ARGUMENTS AGAINST THE MEASURE

 I-884 opponents cited the following arguments against the measure: 

·         I-884 is a tax initiative, but has masked that in calling itself an Education Trust Fund, for purposes of raising over a billion dollars per year;

·         Washington’s Solicitor General has declared that I-884 is not a “trust fund” but rather a statutory dedicated fund, which can be redirected or overridden by the Legislature by a 2/3rds vote at any time, or a simple majority after two years;

·         Accountability has no defined outcomes, but rather a “Trust Us” approach, with no specific benchmarks at the outset, and no consequences if failure occurs; 

·         The Oversight Board mechanism is questionable; the  State Auditor has no vote, and is permitted only limited financial audits as stipulated in state law (no performance audits);

·         Research indicates that some of the targeted programs demonstrate no long-term educational benefits (preschool programs such as Head Start and Title I, class-size reduction, bilingual education);

·         Rather than change the course toward more effective programs, the initiative intends to spend more money doing more of the same thing that is not working now;

·         The state’s current salary structure for teachers, linking pay levels to seniority rather than performance, rewards mediocre teachers, and provides disincentives for excellent ones;

·         The impact of increased taxes will crush already declining jobs, especially in manufacturing and will burden retailers in border areas of the state;

·         The sales tax is a regressive tax and the tax burden on the poorest will increase.

 

 POSITION and RATIONALE

 The Municipal League has not taken a position on I-884.  The Board of Trustees did not have a 2/3 majority to support or to oppose the measure.  A 2/3 supermajority is required by Municipal League bylaws and rules in order for the organization to take a position on a ballot measure.

> [INSTRUCTIONS TO FOLLOW] Write out the passage of the I-884 text from "The Municipal League" to "a ballot measure.", copying it word for word. Base your work on the I-884 text by itself.

> [DATASET EXTRACT]
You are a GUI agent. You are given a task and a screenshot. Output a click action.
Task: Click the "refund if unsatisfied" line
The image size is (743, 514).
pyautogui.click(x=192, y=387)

> [RESPONSE TO THE EXERCISE]
The Municipal League has not taken a position on I-884.  The Board of Trustees did not have a 2/3 majority to support or to oppose the measure.  A 2/3 supermajority is required by Municipal League bylaws and rules in order for the organization to take a position on a ballot measure.